SDG 14: LIFE BELOW THE WATER
The United Nations has chosen 17 sustainable development goals to transform our world by 2030; these include ending poverty to protecting oceans and rainforests. The reason for such goals is perfectly stated by United Nations Secretary-General Ban Ki-moon with his statement: "there can be no Plan B, because there is no Planet B," so sustainability is not just an aim but a need for our future.
Goal 14 is “Life Below Water,” means the conservation and sustainable use of the oceans, seas and marine resources for sustainable development.
The goal fits perfectly with the Seychelles’ ideals and beliefs. Our country is made of 99.9% of ocean, which is filled with healthy underwater ecosystems that we benefit from, as seen in our main economic activities of fishing, tourism and shipping. Goal 14 is seen in all aspects of Seychelles society: economically, legally and socially.
For example, Seychelles’ current Blue Economy plan for the future embodies such a goal, as it aims to “utilise oceanic resources and coastal areas to create economic growth, whilst reducing environmental risks and ecological scarcities.” Though the economic plan is still at the beginning stage, business activities in line with the plan have increased. Aquaculture is being promoted and planned, and near the implementation stage, as we speak. Eco-friendly businesses such as plastic recycling are on the rise, which reduces marine litter in the long term.

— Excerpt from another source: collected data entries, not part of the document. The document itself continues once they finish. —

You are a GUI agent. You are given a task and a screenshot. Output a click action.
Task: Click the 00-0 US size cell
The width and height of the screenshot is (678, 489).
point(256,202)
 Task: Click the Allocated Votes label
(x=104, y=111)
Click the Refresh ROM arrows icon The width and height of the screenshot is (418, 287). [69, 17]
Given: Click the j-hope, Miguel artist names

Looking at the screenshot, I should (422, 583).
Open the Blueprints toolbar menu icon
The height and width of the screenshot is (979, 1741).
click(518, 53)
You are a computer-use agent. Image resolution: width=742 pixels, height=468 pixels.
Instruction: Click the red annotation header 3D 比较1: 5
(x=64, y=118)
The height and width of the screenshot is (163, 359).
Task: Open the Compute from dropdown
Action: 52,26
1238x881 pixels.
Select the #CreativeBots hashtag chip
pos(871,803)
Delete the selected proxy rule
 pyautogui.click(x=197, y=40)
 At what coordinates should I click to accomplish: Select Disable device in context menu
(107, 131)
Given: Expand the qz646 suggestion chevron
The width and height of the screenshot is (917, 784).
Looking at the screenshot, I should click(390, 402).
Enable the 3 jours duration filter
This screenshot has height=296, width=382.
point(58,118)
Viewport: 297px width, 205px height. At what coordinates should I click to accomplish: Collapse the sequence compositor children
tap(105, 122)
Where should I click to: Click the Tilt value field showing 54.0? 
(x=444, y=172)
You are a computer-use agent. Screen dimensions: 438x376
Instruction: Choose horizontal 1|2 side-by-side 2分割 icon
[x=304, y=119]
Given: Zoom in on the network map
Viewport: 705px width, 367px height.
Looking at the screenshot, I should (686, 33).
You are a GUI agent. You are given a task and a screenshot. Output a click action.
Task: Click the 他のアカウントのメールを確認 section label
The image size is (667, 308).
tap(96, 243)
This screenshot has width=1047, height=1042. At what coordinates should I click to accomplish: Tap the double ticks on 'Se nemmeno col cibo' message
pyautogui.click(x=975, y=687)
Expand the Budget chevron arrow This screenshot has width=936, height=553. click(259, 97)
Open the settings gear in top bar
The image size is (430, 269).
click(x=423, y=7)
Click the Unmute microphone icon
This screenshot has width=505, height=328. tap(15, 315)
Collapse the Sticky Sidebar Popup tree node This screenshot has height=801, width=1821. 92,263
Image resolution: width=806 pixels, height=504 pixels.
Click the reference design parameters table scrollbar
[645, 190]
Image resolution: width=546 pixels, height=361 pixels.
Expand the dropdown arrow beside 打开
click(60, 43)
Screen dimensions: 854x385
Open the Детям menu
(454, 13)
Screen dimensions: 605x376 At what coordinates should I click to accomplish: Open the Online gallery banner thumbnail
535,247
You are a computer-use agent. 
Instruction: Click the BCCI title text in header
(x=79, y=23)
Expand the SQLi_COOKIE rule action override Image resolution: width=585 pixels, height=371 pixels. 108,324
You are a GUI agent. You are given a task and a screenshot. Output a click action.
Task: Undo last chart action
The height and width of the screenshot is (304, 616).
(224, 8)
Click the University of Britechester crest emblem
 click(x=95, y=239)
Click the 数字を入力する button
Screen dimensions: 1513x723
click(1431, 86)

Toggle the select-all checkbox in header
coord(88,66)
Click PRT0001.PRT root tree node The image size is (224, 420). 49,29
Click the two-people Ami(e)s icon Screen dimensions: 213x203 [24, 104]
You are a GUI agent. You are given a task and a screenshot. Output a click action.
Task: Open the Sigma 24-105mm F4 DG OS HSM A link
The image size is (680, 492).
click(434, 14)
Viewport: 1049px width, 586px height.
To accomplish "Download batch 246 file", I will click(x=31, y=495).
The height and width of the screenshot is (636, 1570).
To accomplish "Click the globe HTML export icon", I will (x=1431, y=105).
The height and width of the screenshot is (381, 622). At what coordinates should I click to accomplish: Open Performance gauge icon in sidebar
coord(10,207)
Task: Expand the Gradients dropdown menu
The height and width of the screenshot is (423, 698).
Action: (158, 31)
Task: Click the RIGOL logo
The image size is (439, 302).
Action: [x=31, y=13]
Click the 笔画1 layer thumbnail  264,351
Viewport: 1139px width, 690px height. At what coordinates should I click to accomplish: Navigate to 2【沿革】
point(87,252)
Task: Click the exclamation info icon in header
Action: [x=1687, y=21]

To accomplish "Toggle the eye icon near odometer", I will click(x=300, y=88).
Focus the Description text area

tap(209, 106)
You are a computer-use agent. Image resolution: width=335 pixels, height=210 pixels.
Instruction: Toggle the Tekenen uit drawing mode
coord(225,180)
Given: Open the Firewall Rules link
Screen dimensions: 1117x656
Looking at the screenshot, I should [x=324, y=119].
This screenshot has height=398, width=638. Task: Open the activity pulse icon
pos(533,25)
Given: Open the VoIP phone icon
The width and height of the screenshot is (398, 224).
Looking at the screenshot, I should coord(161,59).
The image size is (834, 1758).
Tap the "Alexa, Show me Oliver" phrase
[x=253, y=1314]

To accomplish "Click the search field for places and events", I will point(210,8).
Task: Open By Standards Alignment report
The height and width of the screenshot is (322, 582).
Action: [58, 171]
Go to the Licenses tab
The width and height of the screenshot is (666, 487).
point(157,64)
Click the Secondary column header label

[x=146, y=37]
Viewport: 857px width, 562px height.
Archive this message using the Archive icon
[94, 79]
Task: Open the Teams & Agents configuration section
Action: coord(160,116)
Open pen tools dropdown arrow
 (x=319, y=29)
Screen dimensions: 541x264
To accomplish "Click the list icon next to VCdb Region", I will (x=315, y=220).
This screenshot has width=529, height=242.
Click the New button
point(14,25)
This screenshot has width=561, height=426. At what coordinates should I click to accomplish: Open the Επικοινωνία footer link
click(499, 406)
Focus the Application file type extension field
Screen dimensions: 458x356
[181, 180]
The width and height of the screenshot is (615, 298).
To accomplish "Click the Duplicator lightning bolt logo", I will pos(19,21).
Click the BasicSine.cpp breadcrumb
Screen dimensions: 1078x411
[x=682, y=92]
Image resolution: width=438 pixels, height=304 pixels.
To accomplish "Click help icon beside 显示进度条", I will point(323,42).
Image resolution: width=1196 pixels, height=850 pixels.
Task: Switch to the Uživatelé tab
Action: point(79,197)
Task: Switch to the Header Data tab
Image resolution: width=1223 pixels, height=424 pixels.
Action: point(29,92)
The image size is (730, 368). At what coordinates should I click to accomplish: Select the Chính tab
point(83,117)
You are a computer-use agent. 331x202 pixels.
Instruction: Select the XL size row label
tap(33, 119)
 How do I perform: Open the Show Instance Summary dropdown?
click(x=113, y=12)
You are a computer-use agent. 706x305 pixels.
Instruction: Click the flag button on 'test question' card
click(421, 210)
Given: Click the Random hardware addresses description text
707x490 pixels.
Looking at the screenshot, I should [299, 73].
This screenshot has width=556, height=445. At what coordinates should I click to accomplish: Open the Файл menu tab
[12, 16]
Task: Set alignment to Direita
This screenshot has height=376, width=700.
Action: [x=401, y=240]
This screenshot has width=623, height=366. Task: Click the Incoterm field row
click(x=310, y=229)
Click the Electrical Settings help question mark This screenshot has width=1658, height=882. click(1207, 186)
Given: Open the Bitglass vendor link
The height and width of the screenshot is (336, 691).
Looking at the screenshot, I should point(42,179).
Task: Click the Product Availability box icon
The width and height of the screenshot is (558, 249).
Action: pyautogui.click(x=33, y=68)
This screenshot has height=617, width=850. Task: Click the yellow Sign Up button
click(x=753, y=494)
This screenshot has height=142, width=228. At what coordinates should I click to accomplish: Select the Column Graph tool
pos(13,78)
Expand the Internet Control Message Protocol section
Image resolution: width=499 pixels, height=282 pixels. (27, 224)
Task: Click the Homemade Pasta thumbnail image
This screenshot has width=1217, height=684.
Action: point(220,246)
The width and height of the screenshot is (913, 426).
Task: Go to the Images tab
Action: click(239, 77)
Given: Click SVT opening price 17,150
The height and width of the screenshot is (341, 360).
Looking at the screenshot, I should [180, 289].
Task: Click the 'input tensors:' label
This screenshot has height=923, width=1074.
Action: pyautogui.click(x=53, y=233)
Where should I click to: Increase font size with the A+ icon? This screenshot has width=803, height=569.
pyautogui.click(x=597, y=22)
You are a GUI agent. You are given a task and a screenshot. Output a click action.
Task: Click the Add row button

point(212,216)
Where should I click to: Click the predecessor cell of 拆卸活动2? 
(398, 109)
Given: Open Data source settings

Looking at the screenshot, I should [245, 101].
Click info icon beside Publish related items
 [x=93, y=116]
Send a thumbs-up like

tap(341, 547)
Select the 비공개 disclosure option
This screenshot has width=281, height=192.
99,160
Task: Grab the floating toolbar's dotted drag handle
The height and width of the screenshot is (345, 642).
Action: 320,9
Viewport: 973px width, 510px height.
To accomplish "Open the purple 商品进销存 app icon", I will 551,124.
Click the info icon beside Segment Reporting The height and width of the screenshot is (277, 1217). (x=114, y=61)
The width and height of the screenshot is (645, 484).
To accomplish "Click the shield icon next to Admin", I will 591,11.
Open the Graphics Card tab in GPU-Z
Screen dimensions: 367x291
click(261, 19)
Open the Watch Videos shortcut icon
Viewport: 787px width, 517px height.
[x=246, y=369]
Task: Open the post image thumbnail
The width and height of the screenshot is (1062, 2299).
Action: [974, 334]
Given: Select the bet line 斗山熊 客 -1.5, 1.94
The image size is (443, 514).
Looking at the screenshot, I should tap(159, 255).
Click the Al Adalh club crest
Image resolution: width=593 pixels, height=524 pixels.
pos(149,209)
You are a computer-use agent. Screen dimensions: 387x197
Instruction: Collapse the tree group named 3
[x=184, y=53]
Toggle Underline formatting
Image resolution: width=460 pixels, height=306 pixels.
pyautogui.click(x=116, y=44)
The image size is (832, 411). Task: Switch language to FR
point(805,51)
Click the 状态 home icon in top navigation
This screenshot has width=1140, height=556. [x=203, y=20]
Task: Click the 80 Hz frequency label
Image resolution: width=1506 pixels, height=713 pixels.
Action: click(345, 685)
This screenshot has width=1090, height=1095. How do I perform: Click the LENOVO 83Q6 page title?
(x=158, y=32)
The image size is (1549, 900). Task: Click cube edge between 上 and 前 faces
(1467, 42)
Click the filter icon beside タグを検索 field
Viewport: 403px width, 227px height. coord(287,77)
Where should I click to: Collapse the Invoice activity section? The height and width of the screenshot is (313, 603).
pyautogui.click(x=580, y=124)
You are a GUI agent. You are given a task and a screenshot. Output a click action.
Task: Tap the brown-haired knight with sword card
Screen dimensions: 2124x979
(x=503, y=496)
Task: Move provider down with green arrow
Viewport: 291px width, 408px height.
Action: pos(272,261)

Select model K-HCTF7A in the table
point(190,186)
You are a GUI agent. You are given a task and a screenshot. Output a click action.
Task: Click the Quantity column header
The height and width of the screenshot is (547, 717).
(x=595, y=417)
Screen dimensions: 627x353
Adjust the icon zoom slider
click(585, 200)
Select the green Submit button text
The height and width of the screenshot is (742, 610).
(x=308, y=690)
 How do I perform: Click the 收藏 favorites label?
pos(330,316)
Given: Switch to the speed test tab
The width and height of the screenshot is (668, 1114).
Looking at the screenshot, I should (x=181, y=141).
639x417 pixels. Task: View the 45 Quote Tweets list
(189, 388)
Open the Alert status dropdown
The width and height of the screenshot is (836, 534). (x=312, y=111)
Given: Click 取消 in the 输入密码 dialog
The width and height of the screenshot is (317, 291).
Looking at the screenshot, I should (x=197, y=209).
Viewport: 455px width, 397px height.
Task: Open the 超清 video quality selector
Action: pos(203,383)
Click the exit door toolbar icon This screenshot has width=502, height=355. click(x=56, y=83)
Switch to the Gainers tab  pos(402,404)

Legally, Seychelles has gone through efforts to protect marine life. For example, it has six national marine parks: Baie Ternay, Curieuse, Ile Coco, Port Launay, Silhouette Island and Sainte Anne Island. However, this is only 1% of Seychelles’ 1.3 million square km EEZ whilst more than 50% terrestrial territory is protected nature reserves, but the government is aiming to increase the percentage of protected marine areas. Furthermore, there are laws in place to protect marine life as well for example, sea turtle and whale sharks, are protected animals in Seychelles territory and it is against the law to injure them.
Moreover, the majority of Seychelles population is environmentally-conscious, which I am fortunate to be part of. From children to adults, there is an unspoken rule of caring for the marine wildlife. Tourists who hope to bring back a live souvenir from their snorkels will be met with kind but firm warnings from the locals. There are frequent education programmes to teach the young generation the need for sustainable use of oceanic resources and protection of marine life, for example the ‘Academy by the Sea’ program by Save Our Seas Foundation. It is almost a rarity for a school to NOT have some sort of environment club. There are frequent events throughout the year in Seychelles that highlights the importance of the ocean like the Seychelles Ocean Festival. However, there is always room for improvement: reducing plastic use to reduce the amount that ends in the oceans – and ultimately in the fish that we consume every day, spreading awareness of the need for marine conservation to others … I will leave that up to you readers to discover and improve.